Und zwar an der Rückseite des Motors, nicht dort, wo normalerweise der Propeller sitzt. Den Rahmen legte der Wuppertaler so aus, dass er ohne Unterzüge auskommt und der riesige Motor – der Durchmesser beträgt unglaubliche 85 cm – von vorne eingehängt werden kann. Er fertigte eine Springergabel, die den langen Weg vom Boden bis zum Lenkkopf überbrückt und setzte 80-Speichen-Räder mit vorne einem 90er und hinten einem 300er Avon-Cobra-Reifen ein.
XXXXXXXXXX
Ein kastenförmiger Behälter unter dem Sattel dient als Benzintank, das Motoröl der Trockensumpfschmierung bunkert unauffällig im Heckfender. »Ich wollte ein Themenbike bauen. Mit dem klassischen Flugzeugmotor liegt der Rote Baron ja auf der Hand«, erklärt Frank. Also dekorierte er seinen Eigenbau mit Patronenhülsen an Griffen und Reifenventilen, platzierte eine Fliegerbombe über den Rahmenrohren und pinselte alle Blechteile feuerrot an.

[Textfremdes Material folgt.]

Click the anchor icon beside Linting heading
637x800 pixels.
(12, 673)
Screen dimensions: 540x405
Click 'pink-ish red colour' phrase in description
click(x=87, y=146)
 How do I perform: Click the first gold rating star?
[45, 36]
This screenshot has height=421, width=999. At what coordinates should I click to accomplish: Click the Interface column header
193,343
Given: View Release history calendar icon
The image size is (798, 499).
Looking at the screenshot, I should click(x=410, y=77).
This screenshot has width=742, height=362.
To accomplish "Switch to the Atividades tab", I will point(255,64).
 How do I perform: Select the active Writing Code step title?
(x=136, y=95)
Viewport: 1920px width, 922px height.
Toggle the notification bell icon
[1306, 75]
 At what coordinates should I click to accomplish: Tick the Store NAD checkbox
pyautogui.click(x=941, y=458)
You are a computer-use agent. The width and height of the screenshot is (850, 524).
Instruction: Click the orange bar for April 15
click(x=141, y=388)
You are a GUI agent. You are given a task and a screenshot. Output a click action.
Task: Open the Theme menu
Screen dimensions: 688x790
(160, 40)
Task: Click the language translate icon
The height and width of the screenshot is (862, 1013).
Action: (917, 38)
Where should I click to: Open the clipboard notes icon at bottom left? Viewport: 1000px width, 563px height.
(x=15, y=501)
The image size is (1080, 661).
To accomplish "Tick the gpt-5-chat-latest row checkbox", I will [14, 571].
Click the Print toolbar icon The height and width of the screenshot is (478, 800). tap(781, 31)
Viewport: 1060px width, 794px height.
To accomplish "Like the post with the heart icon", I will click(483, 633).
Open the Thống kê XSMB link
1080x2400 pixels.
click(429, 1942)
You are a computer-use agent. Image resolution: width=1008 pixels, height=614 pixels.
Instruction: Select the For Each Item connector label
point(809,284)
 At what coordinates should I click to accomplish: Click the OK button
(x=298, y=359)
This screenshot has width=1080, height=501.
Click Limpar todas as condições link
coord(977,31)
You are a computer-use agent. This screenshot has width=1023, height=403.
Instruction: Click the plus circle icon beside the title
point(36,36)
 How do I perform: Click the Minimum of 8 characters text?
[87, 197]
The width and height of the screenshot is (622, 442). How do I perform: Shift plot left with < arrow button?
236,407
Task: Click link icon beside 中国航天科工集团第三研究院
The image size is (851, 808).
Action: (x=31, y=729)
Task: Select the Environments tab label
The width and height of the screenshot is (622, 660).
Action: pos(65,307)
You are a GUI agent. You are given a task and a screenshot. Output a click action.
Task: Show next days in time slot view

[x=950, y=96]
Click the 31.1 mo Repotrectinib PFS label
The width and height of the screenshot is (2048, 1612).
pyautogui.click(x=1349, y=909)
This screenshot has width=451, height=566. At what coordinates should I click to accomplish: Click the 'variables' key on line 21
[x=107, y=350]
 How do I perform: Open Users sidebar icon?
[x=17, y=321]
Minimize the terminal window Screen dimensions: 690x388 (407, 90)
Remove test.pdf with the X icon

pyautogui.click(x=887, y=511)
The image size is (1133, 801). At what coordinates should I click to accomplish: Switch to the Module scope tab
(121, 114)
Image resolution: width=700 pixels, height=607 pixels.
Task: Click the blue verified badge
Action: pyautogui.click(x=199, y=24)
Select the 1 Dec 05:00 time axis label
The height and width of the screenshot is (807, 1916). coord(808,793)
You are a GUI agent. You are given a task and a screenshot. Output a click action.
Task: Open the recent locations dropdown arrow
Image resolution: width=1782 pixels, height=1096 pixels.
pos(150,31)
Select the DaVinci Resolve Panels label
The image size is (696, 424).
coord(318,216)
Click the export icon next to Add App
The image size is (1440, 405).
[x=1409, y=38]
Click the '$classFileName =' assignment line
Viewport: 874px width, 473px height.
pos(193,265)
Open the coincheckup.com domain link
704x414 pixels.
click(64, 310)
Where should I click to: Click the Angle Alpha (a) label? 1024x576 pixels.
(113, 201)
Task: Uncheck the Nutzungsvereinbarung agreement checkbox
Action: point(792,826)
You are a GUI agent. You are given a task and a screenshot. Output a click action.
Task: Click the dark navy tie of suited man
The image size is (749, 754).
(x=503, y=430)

Außerdem bestückte er den freien Kurbelwellenstumpf mit einem offen laufenden Propeller: »Bringt ein kleines bisschen Kühlung, dient aber vor allem der Show«. 18 Monate hat Frank an seinem Roten Baron getüftelt. Er hat sich dabei ganz nah an das technisch Machbare herangetastet. Und ein Motorrad auf die Räder gestellt, wie es abgedrehter kaum sein könnte.
Motorräder mit Umlaufmotor beschäftigten die Konstrukteure seit dem 19. Jahrhundert. Das erste Zweirad mit Sternmotor wurde ab 1892 vom Franzosen Felix Millet gebaut. Der Fünfzylinder rotierte um das Hinterrad, die Radachse diente gleichzeitig als Kurbelwelle. Konventionell eingebaut war der Fünfzylinder der ebenfalls französischen Verdel ab 1910. In England baute man 1919 einen 309- ccm-Dreizylinder in die Redrup Radial.
In Deutschland gab es ab 1921 die Megola mit im Vorderrad eingebautem 640-ccm-Fünfzylinder. Erst im neuen Jahrtausend entdeckten Customizer den Sternmotor. Etwa zeitgleich um 2006 arbeiteten JRL Cycles, West Coast Choppers und Dreamcraft an Bikes mit Siebenzylinder-Rotec-Motor.